Thread: Re: PATCH: jsonpath string methods: lower, upper, initcap, l/r/btrim, replace, split_part
Re: PATCH: jsonpath string methods: lower, upper, initcap, l/r/btrim, replace, split_part
From
Tom Lane
Date:
Florents Tselai <florents.tselai@gmail.com> writes: > This patch is a follow-up and generalization to [0]. > It adds the following jsonpath methods: lower, upper, initcap, l/r/btrim, > replace, split_part. How are you going to deal with the fact that this makes jsonpath operations not guaranteed immutable? (See commit cb599b9dd for some context.) Those are all going to have behavior that's dependent on the underlying locale. We have the kluge of having separate "_tz" functions to support non-immutable datetime operations, but that way doesn't seem like it's going to scale well to multiple sources of mutability. regards, tom lane
Re: PATCH: jsonpath string methods: lower, upper, initcap, l/r/btrim, replace, split_part
From
Alexander Korotkov
Date:
On Thu, Sep 26, 2024 at 12:04 AM Tom Lane <tgl@sss.pgh.pa.us> wrote: > Florents Tselai <florents.tselai@gmail.com> writes: > > This patch is a follow-up and generalization to [0]. > > It adds the following jsonpath methods: lower, upper, initcap, l/r/btrim, > > replace, split_part. > > How are you going to deal with the fact that this makes jsonpath > operations not guaranteed immutable? (See commit cb599b9dd > for some context.) Those are all going to have behavior that's > dependent on the underlying locale. > > We have the kluge of having separate "_tz" functions to support > non-immutable datetime operations, but that way doesn't seem like > it's going to scale well to multiple sources of mutability. While inventing "_tz" functions I was thinking about jsonpath methods and operators defined in standard then. Now I see huge interest on extending that. I wonder if we can introduce a notion of flexible mutability? Imagine that jsonb_path_query() function (and others) has another function which analyzes arguments and reports mutability. If jsonpath argument is constant and all methods inside are safe then jsonb_path_query() is immutable otherwise it is stable. I was thinking about that back working on jsonpath, but that time problem seemed too limited for this kind of solution. Now, it's possibly time to shake off the dust from this idea. What do you think? ------ Regards, Alexander Korotkov Supabase
Re: PATCH: jsonpath string methods: lower, upper, initcap, l/r/btrim, replace, split_part
From
Florents Tselai
Date:
On Thu, Sep 26, 2024 at 1:55 PM Alexander Korotkov <aekorotkov@gmail.com> wrote:
On Thu, Sep 26, 2024 at 12:04 AM Tom Lane <tgl@sss.pgh.pa.us> wrote:
> Florents Tselai <florents.tselai@gmail.com> writes:
> > This patch is a follow-up and generalization to [0].

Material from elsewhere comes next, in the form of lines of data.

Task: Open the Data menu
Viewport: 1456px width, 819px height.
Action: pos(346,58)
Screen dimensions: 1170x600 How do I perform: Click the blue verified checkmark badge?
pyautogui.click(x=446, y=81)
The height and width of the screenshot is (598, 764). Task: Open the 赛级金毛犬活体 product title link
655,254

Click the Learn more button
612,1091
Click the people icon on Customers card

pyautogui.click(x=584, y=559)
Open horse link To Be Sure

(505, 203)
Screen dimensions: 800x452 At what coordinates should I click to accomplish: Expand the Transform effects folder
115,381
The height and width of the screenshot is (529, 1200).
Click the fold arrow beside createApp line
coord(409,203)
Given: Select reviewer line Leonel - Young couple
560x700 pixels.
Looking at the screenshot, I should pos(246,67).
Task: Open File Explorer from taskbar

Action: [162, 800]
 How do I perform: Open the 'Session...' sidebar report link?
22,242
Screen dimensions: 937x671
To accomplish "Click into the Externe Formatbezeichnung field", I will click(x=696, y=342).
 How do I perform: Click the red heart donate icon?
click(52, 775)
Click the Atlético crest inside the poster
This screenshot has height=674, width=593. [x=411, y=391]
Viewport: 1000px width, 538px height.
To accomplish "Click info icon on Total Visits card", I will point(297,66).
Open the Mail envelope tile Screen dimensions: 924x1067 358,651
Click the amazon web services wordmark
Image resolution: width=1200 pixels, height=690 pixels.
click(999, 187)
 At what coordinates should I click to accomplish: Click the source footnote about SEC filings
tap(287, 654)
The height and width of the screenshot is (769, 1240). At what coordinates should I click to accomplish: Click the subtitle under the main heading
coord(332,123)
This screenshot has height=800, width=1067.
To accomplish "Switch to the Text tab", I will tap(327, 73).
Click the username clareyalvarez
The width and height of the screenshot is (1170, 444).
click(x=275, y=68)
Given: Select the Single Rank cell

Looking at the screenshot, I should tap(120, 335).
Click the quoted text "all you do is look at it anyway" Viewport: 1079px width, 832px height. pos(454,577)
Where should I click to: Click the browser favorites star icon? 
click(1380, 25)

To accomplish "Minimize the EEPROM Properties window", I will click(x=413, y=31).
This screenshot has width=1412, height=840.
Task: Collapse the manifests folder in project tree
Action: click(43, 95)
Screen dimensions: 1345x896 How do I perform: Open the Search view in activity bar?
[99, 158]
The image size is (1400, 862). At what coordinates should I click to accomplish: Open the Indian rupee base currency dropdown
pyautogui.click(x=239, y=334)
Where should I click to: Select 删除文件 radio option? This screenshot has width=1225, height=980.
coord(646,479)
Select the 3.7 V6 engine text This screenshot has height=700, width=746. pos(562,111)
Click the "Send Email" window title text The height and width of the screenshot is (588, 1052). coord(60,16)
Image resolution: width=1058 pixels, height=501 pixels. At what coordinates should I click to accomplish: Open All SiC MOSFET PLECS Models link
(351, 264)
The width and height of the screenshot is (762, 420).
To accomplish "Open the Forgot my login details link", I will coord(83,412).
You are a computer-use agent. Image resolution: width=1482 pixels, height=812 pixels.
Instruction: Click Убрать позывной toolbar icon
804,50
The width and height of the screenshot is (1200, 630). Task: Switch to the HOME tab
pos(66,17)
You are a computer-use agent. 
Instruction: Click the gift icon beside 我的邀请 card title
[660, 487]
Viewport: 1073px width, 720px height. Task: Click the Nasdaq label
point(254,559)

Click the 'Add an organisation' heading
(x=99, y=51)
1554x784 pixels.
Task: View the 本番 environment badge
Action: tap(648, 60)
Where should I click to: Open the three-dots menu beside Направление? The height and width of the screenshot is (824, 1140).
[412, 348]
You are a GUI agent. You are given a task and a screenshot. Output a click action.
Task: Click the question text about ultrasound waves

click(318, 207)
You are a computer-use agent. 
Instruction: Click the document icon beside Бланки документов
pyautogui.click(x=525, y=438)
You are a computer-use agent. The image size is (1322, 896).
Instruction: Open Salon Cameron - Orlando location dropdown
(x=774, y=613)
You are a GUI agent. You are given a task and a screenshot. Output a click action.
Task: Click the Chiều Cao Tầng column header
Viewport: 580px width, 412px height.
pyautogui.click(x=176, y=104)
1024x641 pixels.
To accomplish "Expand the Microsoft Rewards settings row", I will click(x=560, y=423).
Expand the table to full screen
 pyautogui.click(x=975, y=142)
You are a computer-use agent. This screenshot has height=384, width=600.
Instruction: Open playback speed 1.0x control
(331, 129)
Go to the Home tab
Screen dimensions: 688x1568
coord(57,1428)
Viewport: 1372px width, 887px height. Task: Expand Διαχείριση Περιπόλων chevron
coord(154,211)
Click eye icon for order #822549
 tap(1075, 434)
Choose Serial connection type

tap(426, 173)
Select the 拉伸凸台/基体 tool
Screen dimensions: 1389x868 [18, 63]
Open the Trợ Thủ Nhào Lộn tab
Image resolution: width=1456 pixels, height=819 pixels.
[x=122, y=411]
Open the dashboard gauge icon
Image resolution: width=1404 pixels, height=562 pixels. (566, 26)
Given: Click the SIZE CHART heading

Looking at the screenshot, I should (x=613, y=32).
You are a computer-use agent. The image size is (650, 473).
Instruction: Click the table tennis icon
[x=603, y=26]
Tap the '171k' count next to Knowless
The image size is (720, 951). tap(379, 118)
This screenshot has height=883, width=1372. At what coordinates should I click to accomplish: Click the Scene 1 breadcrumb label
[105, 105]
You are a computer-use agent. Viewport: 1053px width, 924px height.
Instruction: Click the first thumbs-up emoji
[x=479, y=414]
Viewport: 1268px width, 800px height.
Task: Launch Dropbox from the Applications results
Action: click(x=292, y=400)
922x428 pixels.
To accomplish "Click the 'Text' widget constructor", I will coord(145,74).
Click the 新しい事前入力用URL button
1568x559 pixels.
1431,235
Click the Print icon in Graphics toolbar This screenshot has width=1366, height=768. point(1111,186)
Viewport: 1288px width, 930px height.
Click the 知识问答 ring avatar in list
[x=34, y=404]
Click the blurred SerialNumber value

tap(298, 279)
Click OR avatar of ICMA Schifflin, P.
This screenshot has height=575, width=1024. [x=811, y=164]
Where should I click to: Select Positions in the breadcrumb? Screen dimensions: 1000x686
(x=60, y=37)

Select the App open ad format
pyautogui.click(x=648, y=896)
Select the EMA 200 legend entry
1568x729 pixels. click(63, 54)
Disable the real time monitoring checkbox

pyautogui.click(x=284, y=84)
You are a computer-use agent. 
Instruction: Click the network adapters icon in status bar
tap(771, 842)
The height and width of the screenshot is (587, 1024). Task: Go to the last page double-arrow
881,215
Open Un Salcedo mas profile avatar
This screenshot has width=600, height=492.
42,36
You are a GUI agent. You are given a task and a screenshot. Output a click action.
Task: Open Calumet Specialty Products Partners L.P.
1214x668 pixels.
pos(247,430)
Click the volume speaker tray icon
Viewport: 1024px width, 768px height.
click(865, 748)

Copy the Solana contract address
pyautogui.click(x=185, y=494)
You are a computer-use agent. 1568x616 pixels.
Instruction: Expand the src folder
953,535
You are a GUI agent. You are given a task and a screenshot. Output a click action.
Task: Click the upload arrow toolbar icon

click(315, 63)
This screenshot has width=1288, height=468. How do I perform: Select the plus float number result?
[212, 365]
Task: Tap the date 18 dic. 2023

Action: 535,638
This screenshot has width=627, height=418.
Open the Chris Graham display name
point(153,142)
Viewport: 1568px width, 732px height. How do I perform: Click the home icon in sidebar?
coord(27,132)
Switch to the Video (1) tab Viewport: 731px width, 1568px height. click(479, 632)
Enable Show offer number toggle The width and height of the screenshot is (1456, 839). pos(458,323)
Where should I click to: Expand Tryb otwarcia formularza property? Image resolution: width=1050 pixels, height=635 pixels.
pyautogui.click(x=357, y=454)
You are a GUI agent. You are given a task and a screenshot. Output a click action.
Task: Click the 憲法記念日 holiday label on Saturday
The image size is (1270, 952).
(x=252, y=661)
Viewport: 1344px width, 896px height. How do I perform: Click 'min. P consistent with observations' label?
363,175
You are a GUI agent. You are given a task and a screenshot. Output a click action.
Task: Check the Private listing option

> > It adds the following jsonpath methods: lower, upper, initcap, l/r/btrim,
> > replace, split_part.
>
> How are you going to deal with the fact that this makes jsonpath
> operations not guaranteed immutable? (See commit cb599b9dd
> for some context.) Those are all going to have behavior that's
> dependent on the underlying locale.
>
> We have the kluge of having separate "_tz" functions to support
> non-immutable datetime operations, but that way doesn't seem like
> it's going to scale well to multiple sources of mutability.
While inventing "_tz" functions I was thinking about jsonpath methods
and operators defined in standard then. Now I see huge interest on
extending that. I wonder if we can introduce a notion of flexible
mutability? Imagine that jsonb_path_query() function (and others) has
another function which analyzes arguments and reports mutability. If
jsonpath argument is constant and all methods inside are safe then
jsonb_path_query() is immutable otherwise it is stable. I was
thinking about that back working on jsonpath, but that time problem
seemed too limited for this kind of solution. Now, it's possibly time
to shake off the dust from this idea. What do you think?
------
Regards,
Alexander Korotkov
Supabase
In case you're having a deja vu, while researching this
I did come across [0] where disussing this back in 2019.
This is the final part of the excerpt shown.